The following points are not only relevant when creating a business plan. The industry and market analysis, i.e. the consideration of external factors , includes the following points, for example:

  • Market Development/Forecast
  • competitive dynamics
  • Suppliers
  • Customers

This also includes identifying influences and trends that are currently and in the future important for the business model or will be important in the future. Furthermore, the market and the market segments should have been analyzed. This includes knowledge of current and potential customers and their needs.

Likewise, the target market analysis is one of the prerequisites for a successful SWOT analysis.

Finally, with the chances and risks, the most important results from the environment analysis are shown, which represents the external view of the company.


The environment and the market offer opportunities for the company that start- ups can use to their advantage and that offer them the opportunity to deepen their potential, i.e. classically a growing overall market, the loss of a competitor or similar.

Risks (Threats)

The risks reflect the disadvantages and dangers that arise from the environment or the market situation/dynamics, for example a shrinking market, digitization if you are not well positioned here yourself, higher supplier costs, the loss of a major customer, etc.

How to derive strategies from SWOT analysis

Potential investors not only want to see the internal and external conditions of a company in a created business plan, but also concrete strategies that are derived from it. A helpful tool for deriving strategies from the states of the SWOT analysis is the TOWS matrix . Online posts often incorrectly refer to the TOWS analysis as a SWOT analysis and make one of the main mistakes of the SWOT analysis themselves: to start with the strategies due to a lack of knowledge, instead of first describing the internal and external states as part of the SWOT analysis.

SO principle :

The strategies based on the SO principle use the company’s existing strengths and aim to use the opportunities in the environment. To a certain extent, this represents the ideal case, because existing internal strengths are used in conjunction with high environmental opportunities. The derived SO strategies can form a basis for the creation of growth strategies.

WHERE principle :

The strategies based on the WO principle are used to eliminate internal weaknesses by taking advantage of the opportunities in the environment. In the medium term, weaknesses are to be converted into strengths so that they can enter the field of SO strategies.

ST principle :

Here it is intended to derive the strategies according to the ST principle and to use the strengths of a company so that the dangers and risks of the environment can be minimized.

WT principle :

At this point, strategies are set up to minimize internal weaknesses and counteract the dangers of external influences.

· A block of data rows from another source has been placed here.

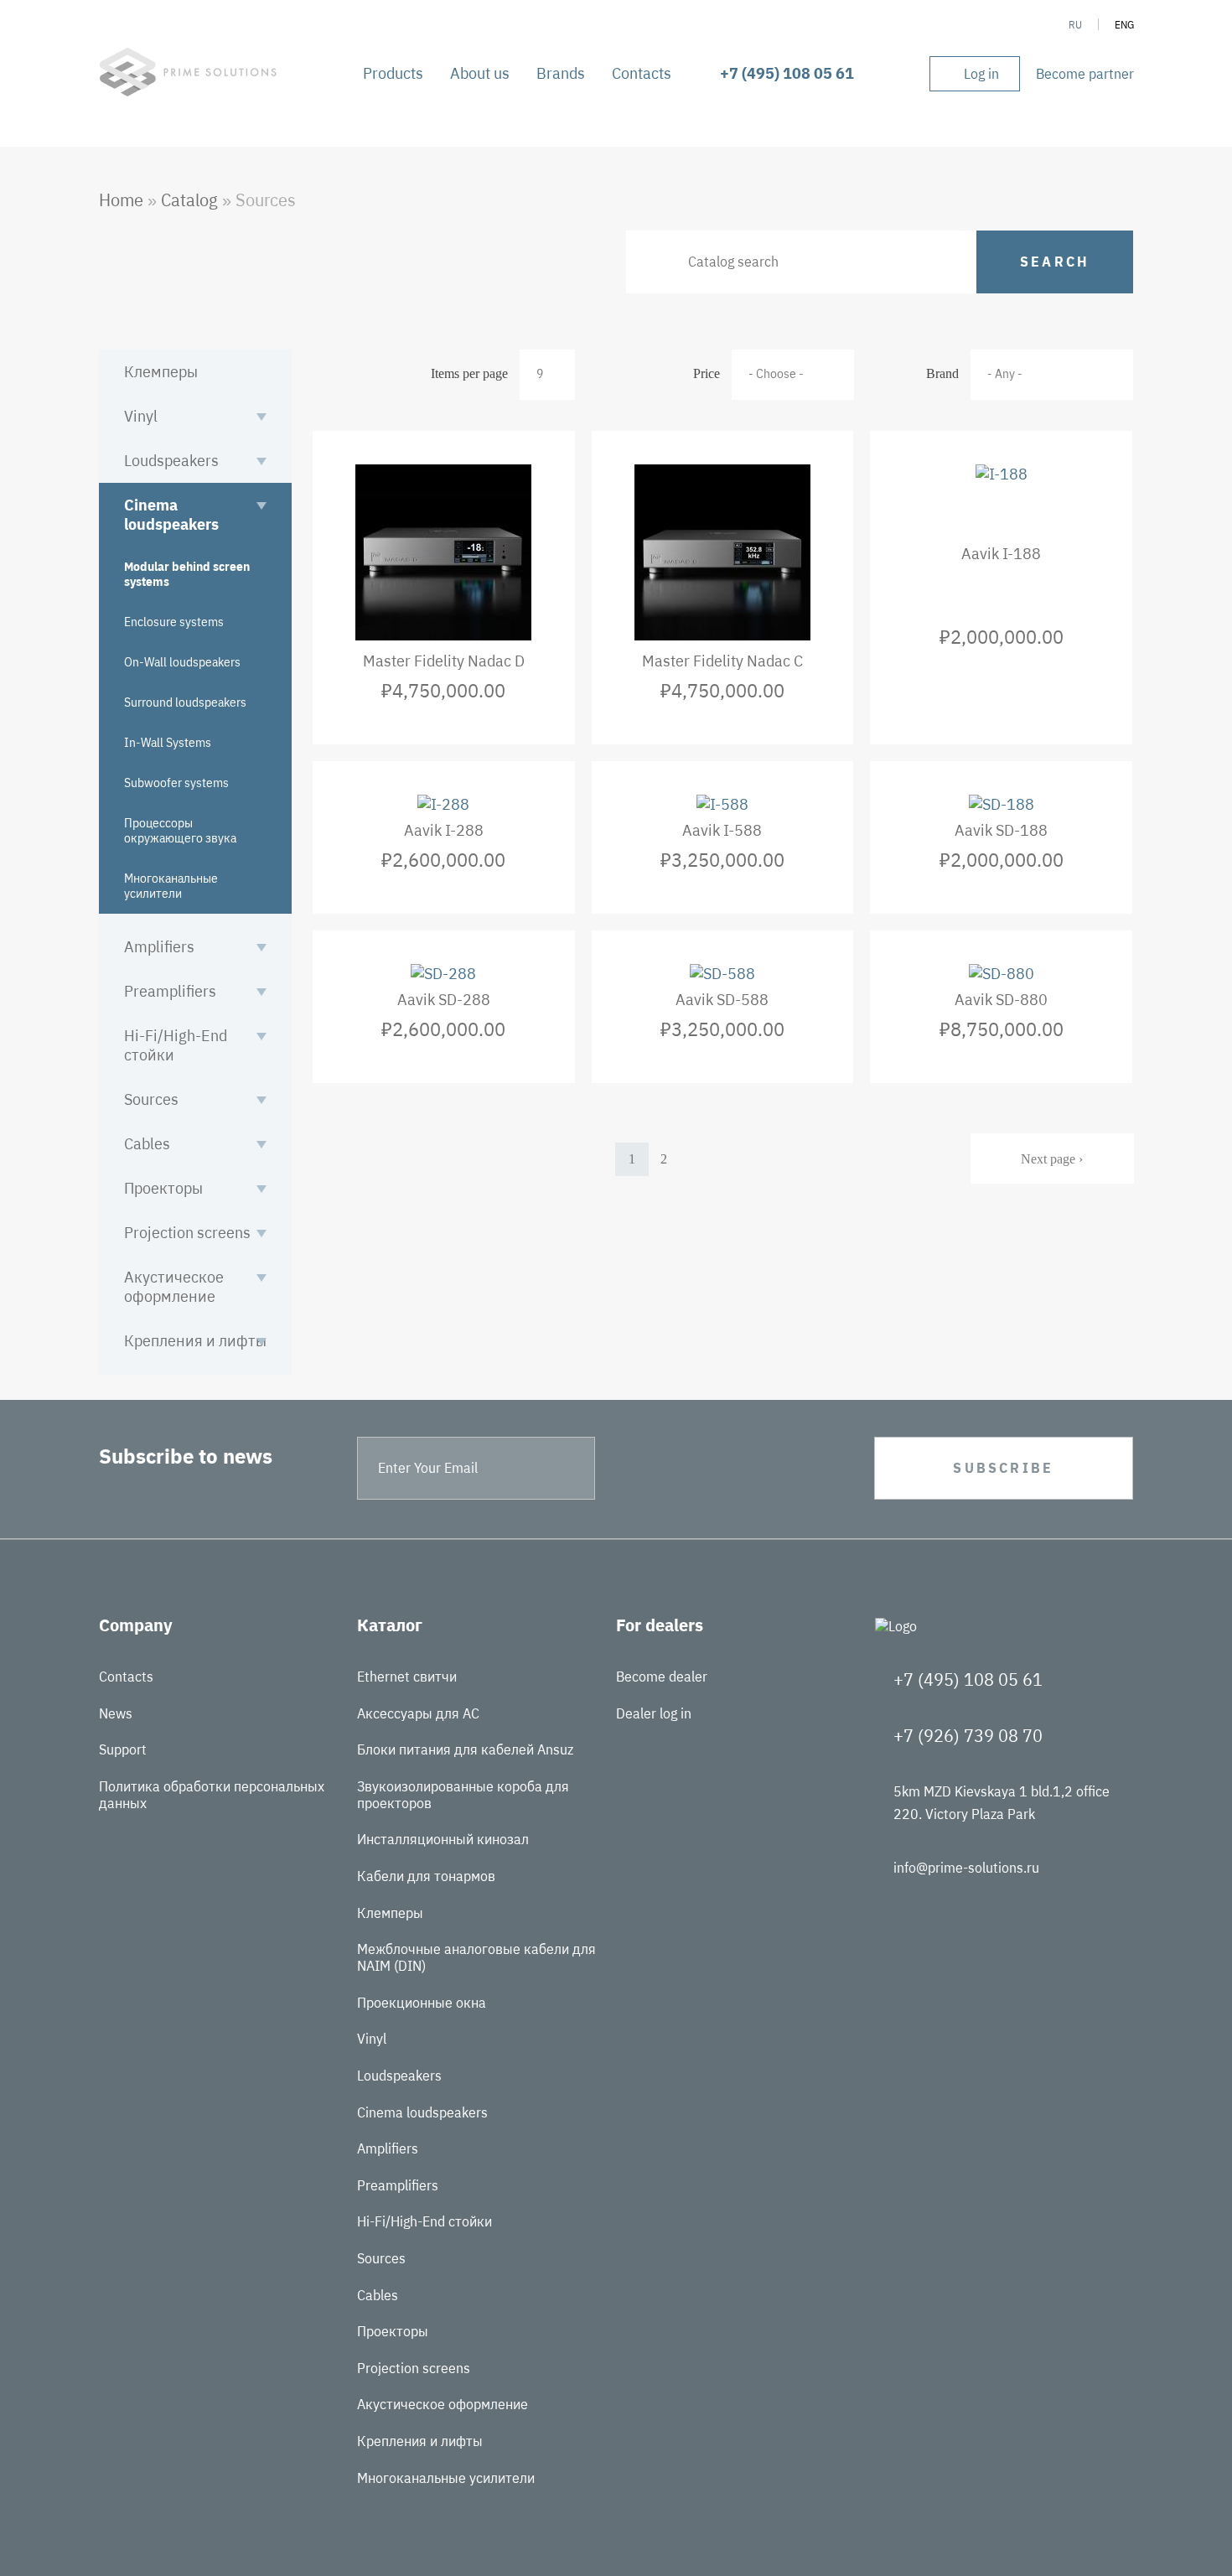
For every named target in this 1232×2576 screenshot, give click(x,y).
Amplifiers (159, 946)
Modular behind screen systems (187, 574)
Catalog (189, 200)
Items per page (469, 373)
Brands (560, 73)
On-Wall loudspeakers (182, 662)
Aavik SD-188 (1001, 830)
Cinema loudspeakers (171, 514)
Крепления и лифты (195, 1340)
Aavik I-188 (1001, 553)
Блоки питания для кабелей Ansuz (465, 1749)
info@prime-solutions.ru (966, 1867)
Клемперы (161, 371)
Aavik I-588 (722, 830)
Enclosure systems (174, 622)
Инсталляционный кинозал (443, 1839)
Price (706, 373)
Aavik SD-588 (722, 999)
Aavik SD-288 (443, 999)
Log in (981, 73)
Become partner (1085, 73)
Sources (151, 1099)
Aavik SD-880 (1001, 999)
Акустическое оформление (174, 1286)
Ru (1075, 24)
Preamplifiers (170, 991)
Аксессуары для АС (418, 1713)
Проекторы (163, 1188)
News (115, 1713)
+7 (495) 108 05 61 (787, 73)
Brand (942, 373)
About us (480, 73)
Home (121, 200)
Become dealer (661, 1676)
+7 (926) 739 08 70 (968, 1735)
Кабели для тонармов (426, 1876)
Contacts (641, 73)
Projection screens (187, 1232)
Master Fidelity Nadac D (444, 661)
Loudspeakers (171, 460)
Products (393, 73)
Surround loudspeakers (185, 702)
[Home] (188, 91)
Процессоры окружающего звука (180, 831)
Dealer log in (653, 1713)
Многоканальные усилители (171, 886)
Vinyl (141, 416)
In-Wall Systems (167, 742)
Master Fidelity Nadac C (722, 661)
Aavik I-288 (444, 830)
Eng (1124, 24)
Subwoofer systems (176, 782)
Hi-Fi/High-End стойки (175, 1045)
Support (123, 1749)
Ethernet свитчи (407, 1676)
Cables (147, 1143)
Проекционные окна (421, 2002)
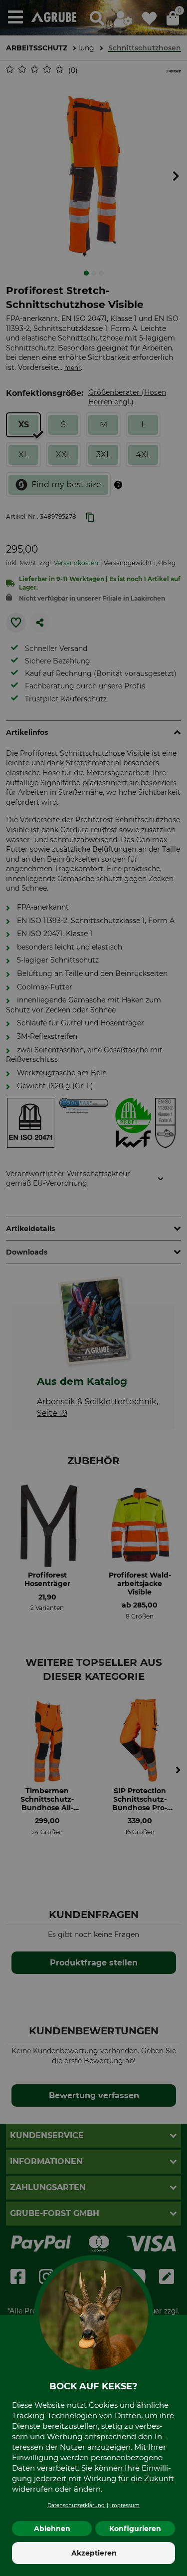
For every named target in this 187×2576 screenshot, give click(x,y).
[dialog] (93, 1288)
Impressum (125, 2505)
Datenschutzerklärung (76, 2505)
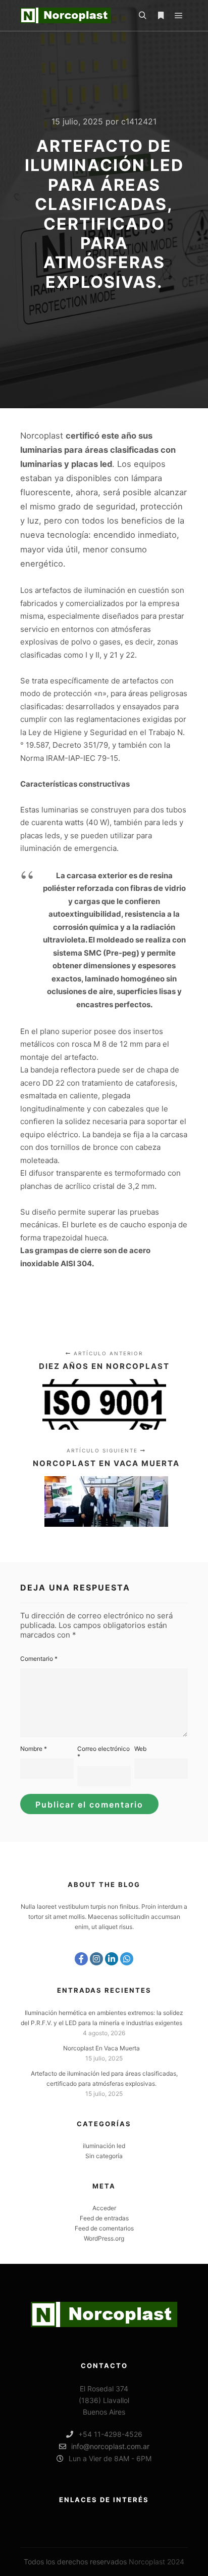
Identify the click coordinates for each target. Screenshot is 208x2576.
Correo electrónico (103, 1752)
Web (140, 1748)
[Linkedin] (111, 1958)
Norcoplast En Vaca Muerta (101, 2048)
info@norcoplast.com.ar (110, 2446)
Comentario (39, 1658)
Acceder (104, 2208)
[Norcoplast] (65, 15)
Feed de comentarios (104, 2228)
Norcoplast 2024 (156, 2561)
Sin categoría (104, 2156)
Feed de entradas (104, 2218)
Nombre (33, 1748)
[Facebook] (81, 1958)
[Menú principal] (179, 15)
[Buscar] (142, 15)
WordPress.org (104, 2238)
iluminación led (104, 2146)
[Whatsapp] (126, 1958)
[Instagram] (96, 1958)
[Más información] (160, 15)
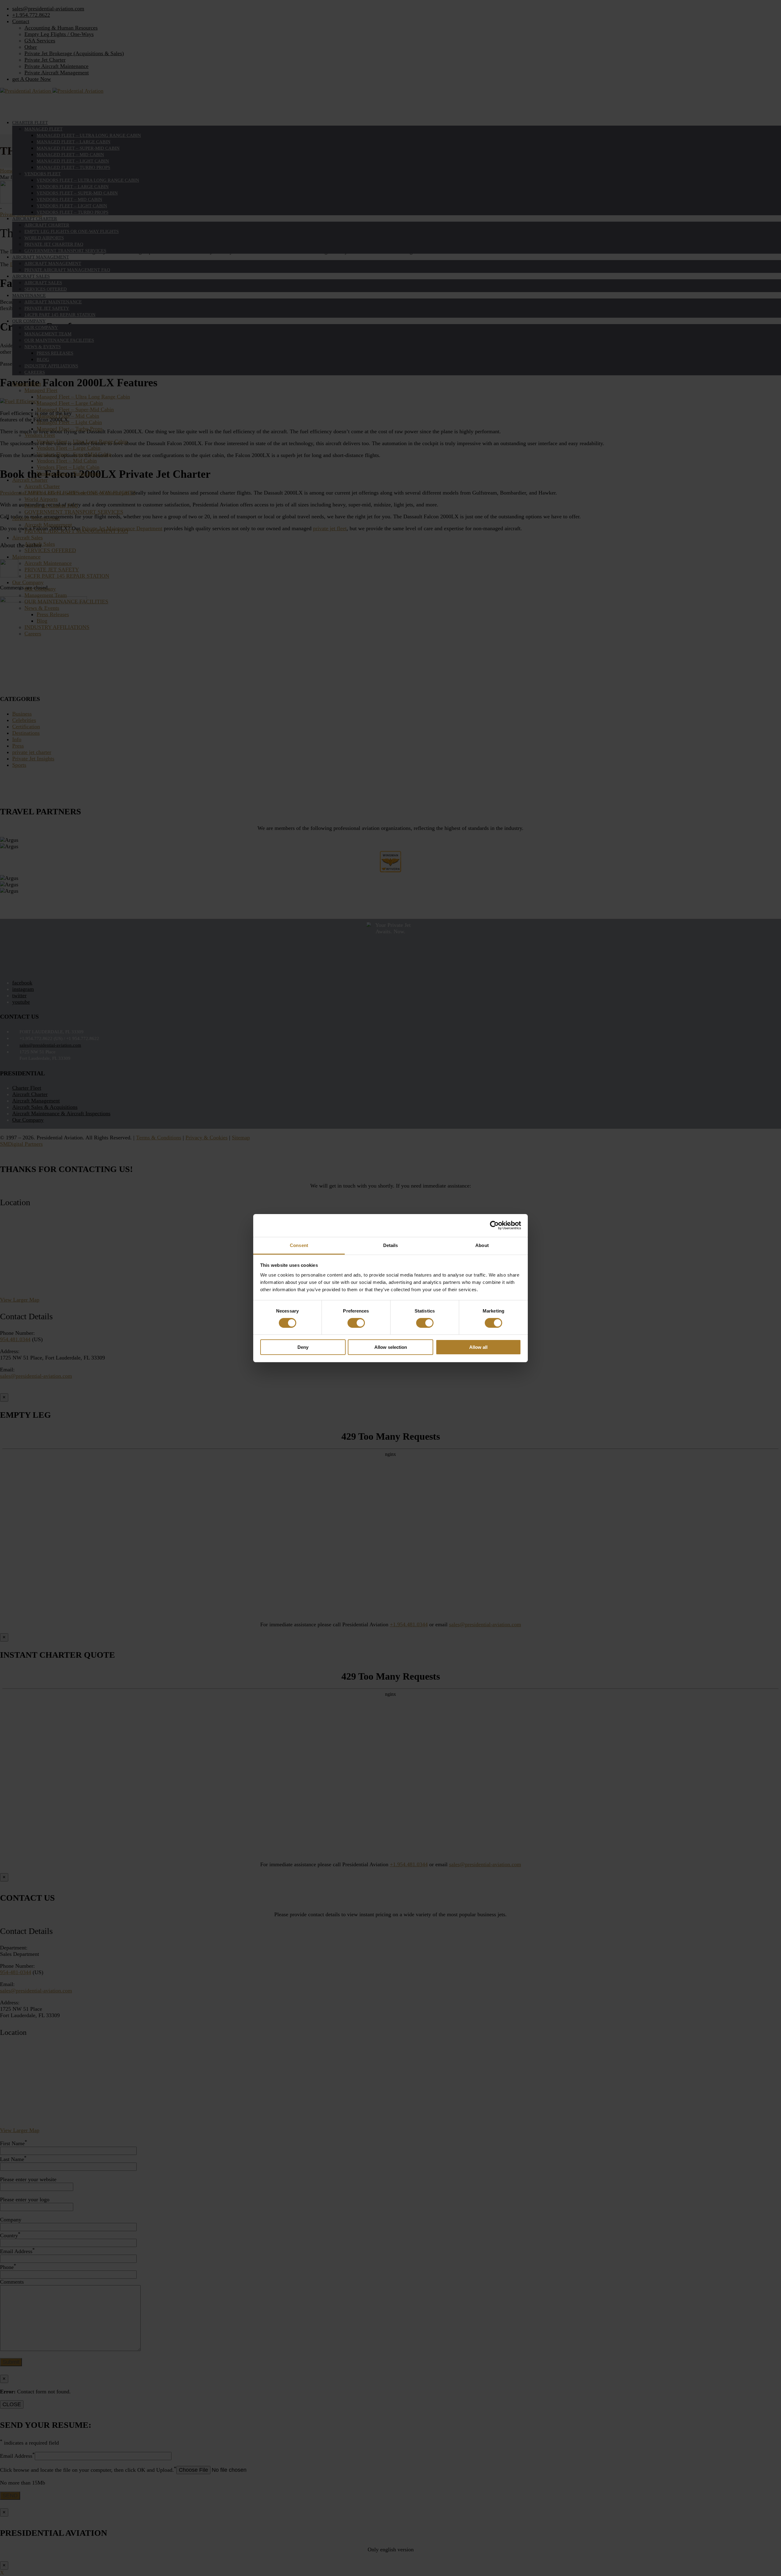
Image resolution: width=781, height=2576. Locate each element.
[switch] (356, 1323)
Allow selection (390, 1347)
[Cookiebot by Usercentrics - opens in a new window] (494, 1225)
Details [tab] (390, 1245)
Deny (302, 1347)
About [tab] (482, 1245)
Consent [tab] (299, 1245)
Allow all (478, 1347)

The most common mistakes in SWOT analysis

  • You half-heartedly carry out a SWOT analysis without having thoroughly analyzed the company, the industry and the market beforehand in the business plan.
  • External opportunities are confused with internal strengths.
  • When creating a business plan, it is pretended that a company has no weaknesses and that there are no risks, but this is completely implausible for development banks.
  • Current states are exchanged for future strategies.

Business founders without start-up experience are often very confident in their own business idea and plan. This is also very important, but it can lead to a lack of objectivity and overconfidence . It is therefore advisable to approach the SWOT analysis professionally. An expert management consultant can help with the creation of a business plan by helping founders to correctly identify strengths, weaknesses, opportunities and threats and to develop target-oriented strategies from them.